# New Patient Preventive w/Problem based E&M question



## moremopars1 (Oct 30, 2014)

If billing a New patient Preventive visit would you bill the Problem based E&M as an established visit code?


----------



## Ssherman63 (Oct 30, 2014)

*Coding Preventative with E/M*

Yes you can bill for both with a 25 modifier on the office visit. Even the insurance companies are sending out notices to patients & physicians offices. This letter is letting patients know that they may receive a bill for their copayment. Insurances will pay and some will try to deny however, I always tight and haven't lost yet. The CPT book even states they can be billed together under the chapter heading with modifier 25. I offered to mail a copy of it to patients that have "Oh by the ways" during the visit. This is when they stated that we were committing insurance fraud and that's when I offered to send it to them as this was always their way of getting out of paying their copay that was not collected at the time of the visit, since it was scheduled for a physicals.


----------



## mitchellde (Oct 30, 2014)

Just an FYI - ICD-10 CM codes for preventive, Category Z00.0-, and Z01.4- have exclude 1 notes that state they exclude encounter for signs and symptoms.  An exclude 1 means it is a pure exclusion and cannot be coded together.   Therefore if a patient presents for a preventive but has symptomatic complaints, you cannot bill both, you can have an office encounter for the symptoms and reschedule the preventive.  I bring it up so that offices can begin to plan for this


----------



## JesseL (Oct 30, 2014)

mitchellde said:


> Just an FYI - ICD-10 CM codes for preventive, Category Z00.0-, and Z01.4- have exclude 1 notes that state they exclude encounter for signs and symptoms.  An exclude 1 means it is a pure exclusion and cannot be coded together.   Therefore if a patient presents for a preventive but has symptomatic complaints, you cannot bill both, you can have an office encounter for the symptoms and reschedule the preventive.  I bring it up so that offices can begin to plan for this



So you're saying when ICD 10 hits, separate office visits e/m codes will be non-billable with annual physical codes?


----------



## mitchellde (Oct 30, 2014)

Since you cannot code the symptoms with the preventive dx code there will be no medical necessity to link to the office visit.


----------



## JesseL (Oct 30, 2014)

mitchellde said:


> Since you cannot code the symptoms with the preventive dx code there will be no medical necessity to link to the office visit.

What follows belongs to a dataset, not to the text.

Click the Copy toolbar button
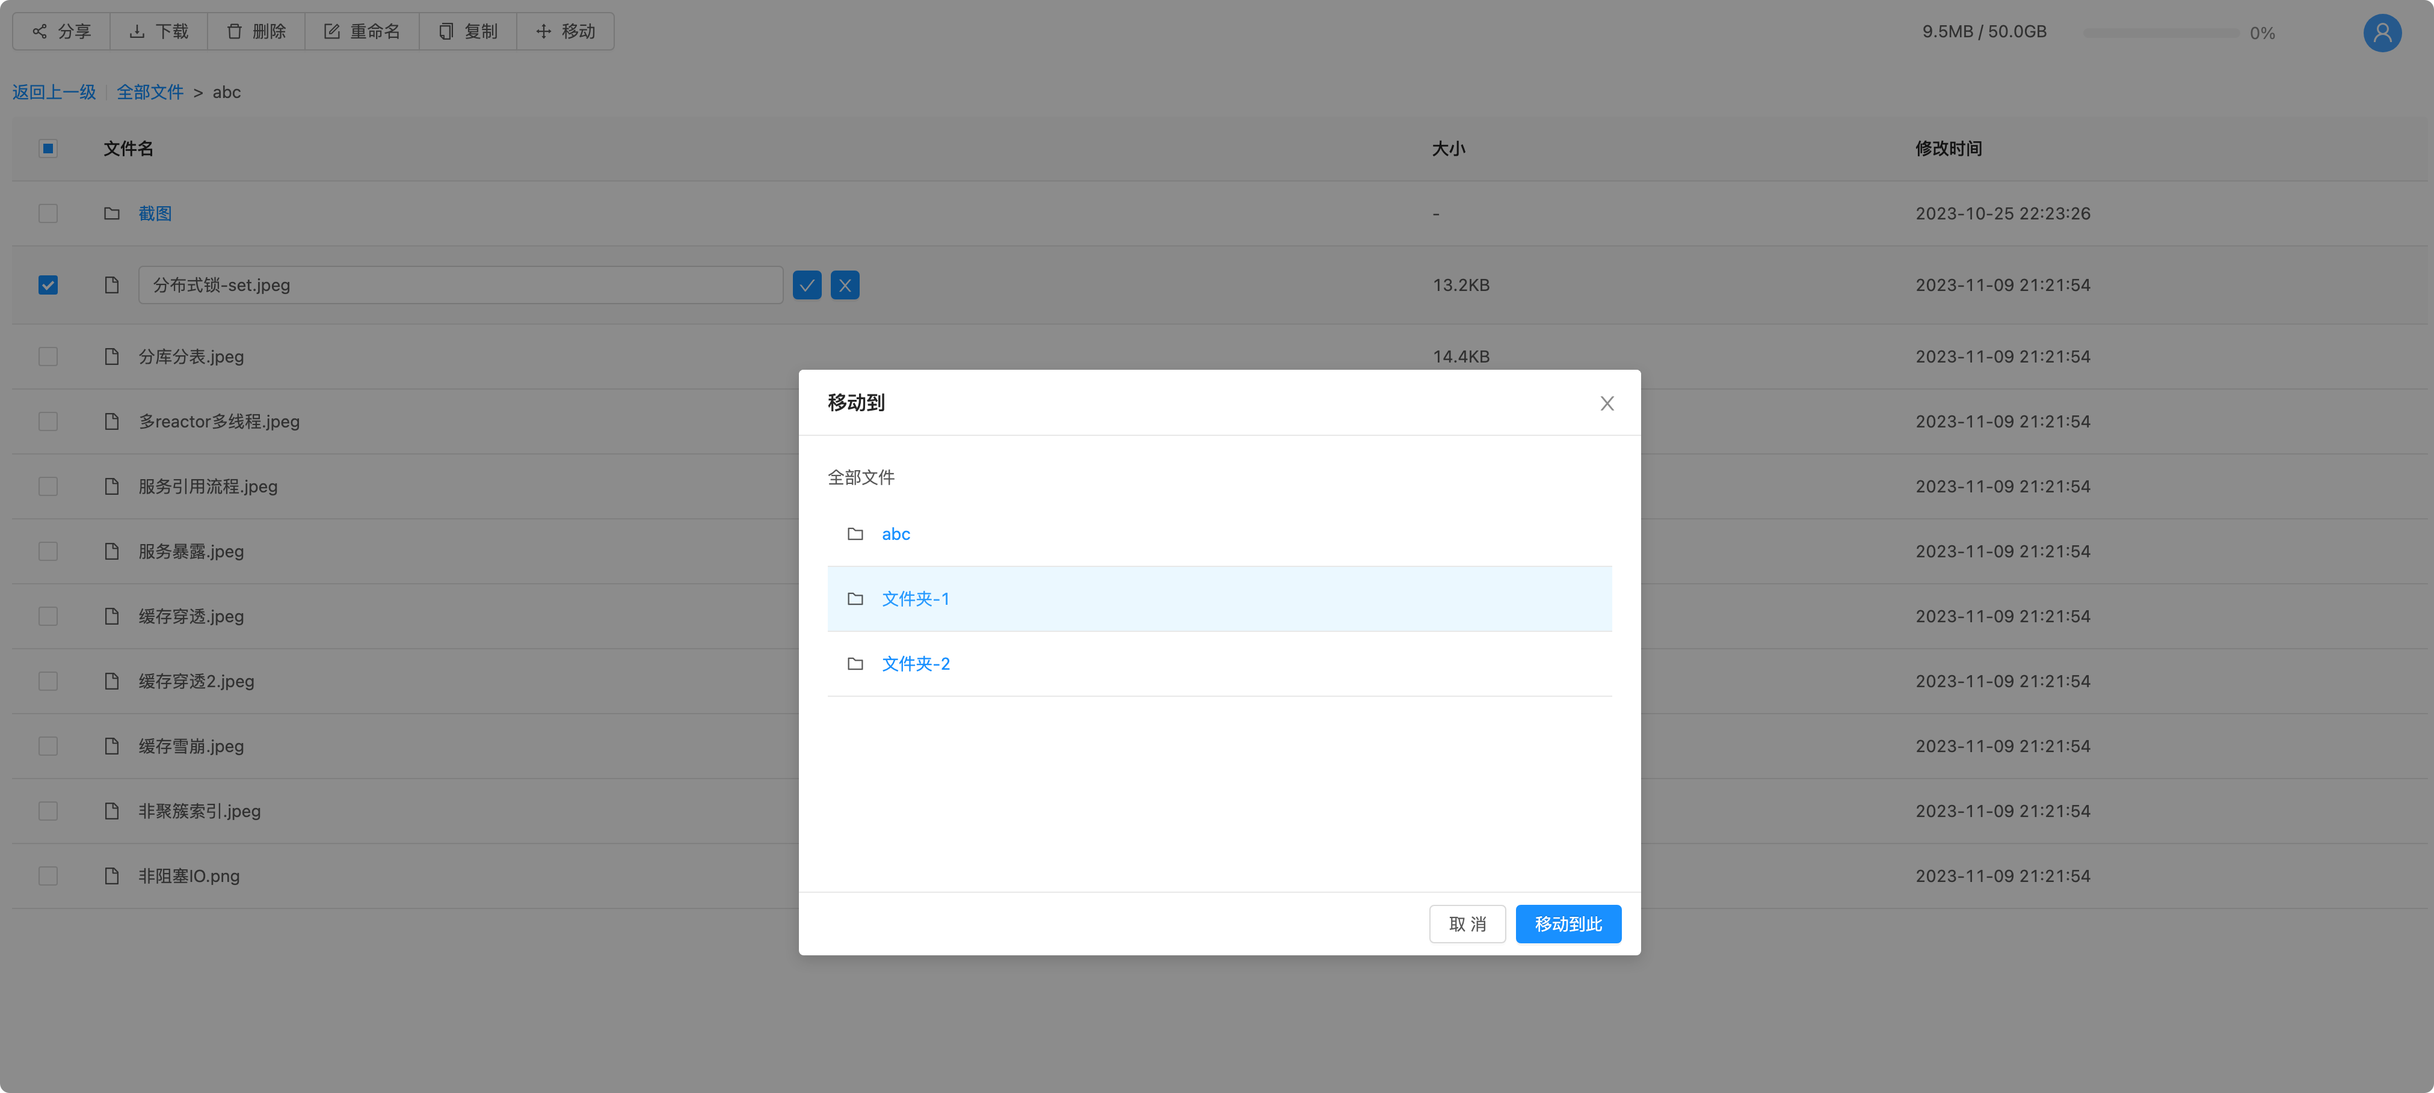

ohhh, but it's fine if the symptoms lead to a diagnosis and a plan of care?


----------



## mitchellde (Oct 30, 2014)

Then the visit documentation would not meet the criteria of a preventive encounter.  The ICD-10 CM book states under the excludes 1 note to code to the signs and symptoms only.  I think you need to discuss this with the physician.  Most physicians I have talked yo are not comfortable documenting acute symptoms and treatment that cannot be coded.  They would rather have it explained to the patient that if they which to have symptomatic issues discussed and or treated, the preventive will need yo be rescheduled.  You should examine your ICD-10 CM book, if you do not have one it is a great idea to obtain one to learn all of these complexities.


----------



## JesseL (Oct 30, 2014)

mitchellde said:


> Then the visit documentation would not meet the criteria of a preventive encounter.  The ICD-10 CM book states under the excludes 1 note to code to the signs and symptoms only.  I think you need to discuss this with the physician.  Most physicians I have talked yo are not comfortable documenting acute symptoms and treatment that cannot be coded.  They would rather have it explained to the patient that if they which to have symptomatic issues discussed and or treated, the preventive will need yo be rescheduled.  You should examine your ICD-10 CM book, if you do not have one it is a great idea to obtain one to learn all of these complexities.



I was under the impression that if the patient came in requesting annual physical, and addressed that they have other issues they want the doctor to evaluate then the annual physical would be billable along with a separate office visit for the separate problem.

Or are you saying if during the annual physical the doctor finds something else wrong, then we cant bill a separate e/m, that would be included with the annual physcial?


----------



## mitchellde (Oct 31, 2014)

For ICD-10 CM there will be no way to bill using a Z00.0- code with codes for other diagnosis.  If you select the codes that states with abnormal findings then you can add the codes for the abnormal findings and bill a high level visit with a 33 modifier instead of a preventive.  The affordable care act states that if the reason for the encounter is preventive then there cannot be a separately reportable encounter, this was the reason for the 33 modifier.  However for ICD-9 if the patients presents with issues and also wants a preventive then the argument is the reason for the encounter was not primarily preventive and you are allowed to bill both and the patient owes a co pay for the visit.   However with ICD-10 CM you cannot code presenting issues with the preventive Z00.0- codes, you can only report abnormal findings, but then the primary reason for the visit is preventive so you can still not report a separately payable visit, but you can report a visit level that is met by the entire document and append the 33 modifier to allow the patient to not owe the copay.


----------